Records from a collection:
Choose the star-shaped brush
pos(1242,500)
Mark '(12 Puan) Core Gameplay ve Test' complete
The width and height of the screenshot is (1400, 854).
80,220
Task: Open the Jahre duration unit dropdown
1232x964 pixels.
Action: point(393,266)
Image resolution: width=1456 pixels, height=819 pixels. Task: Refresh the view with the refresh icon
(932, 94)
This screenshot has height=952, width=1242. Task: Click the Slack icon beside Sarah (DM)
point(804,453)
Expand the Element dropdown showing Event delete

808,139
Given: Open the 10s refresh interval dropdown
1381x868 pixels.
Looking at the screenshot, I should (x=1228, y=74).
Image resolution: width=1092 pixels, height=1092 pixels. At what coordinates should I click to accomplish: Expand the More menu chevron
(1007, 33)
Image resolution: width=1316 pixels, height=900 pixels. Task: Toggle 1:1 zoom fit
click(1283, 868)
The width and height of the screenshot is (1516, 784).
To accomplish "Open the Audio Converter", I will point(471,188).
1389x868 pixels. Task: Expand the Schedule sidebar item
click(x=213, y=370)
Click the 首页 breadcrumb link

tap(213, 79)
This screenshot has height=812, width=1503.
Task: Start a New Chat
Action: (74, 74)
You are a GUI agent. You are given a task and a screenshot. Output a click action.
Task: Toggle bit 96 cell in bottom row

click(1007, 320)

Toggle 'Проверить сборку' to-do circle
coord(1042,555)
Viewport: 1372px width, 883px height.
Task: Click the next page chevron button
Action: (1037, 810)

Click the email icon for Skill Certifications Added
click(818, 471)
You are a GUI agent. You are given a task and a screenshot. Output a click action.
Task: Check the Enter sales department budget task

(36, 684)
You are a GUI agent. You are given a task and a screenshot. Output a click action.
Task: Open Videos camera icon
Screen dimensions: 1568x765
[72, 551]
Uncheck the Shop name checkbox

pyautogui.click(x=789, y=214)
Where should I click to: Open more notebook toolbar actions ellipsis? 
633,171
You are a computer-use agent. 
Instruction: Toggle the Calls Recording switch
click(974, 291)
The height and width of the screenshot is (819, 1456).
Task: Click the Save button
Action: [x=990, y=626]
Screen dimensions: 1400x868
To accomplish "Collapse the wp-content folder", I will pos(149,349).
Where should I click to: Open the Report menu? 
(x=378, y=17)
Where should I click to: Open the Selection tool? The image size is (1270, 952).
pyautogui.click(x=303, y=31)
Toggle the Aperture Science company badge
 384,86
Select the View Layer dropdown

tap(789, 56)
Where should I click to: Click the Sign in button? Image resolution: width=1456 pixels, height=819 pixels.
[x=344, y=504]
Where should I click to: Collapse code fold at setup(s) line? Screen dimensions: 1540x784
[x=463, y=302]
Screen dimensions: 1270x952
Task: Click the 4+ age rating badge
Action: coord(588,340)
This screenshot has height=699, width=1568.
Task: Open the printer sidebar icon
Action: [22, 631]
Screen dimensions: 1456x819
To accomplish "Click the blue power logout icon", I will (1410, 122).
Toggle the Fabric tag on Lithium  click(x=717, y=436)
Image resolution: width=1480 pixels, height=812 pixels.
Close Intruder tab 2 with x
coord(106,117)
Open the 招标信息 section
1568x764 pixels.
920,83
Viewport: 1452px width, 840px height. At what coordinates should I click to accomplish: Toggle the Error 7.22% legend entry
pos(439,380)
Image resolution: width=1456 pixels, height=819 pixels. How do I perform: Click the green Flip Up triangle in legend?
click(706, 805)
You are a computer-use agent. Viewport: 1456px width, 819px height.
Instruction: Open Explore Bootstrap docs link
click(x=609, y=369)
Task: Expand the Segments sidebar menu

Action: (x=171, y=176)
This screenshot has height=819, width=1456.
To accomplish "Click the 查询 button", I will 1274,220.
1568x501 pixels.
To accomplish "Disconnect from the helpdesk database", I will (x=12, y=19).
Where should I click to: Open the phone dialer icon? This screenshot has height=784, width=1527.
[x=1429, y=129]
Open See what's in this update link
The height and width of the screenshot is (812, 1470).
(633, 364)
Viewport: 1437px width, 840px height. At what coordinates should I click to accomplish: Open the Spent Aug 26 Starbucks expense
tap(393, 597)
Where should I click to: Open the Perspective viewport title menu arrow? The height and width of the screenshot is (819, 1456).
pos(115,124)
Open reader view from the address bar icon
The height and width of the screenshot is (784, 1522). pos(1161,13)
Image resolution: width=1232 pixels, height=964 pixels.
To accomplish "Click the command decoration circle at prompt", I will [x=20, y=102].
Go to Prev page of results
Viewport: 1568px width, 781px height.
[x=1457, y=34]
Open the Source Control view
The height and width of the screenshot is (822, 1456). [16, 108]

== Description of the task ==
Search the data for "computer". Copy each line that has it.

== Exercise answer ==
You are a computer-use agent. 
You are a computer-use agent. Viewport: 1456px width, 819px height.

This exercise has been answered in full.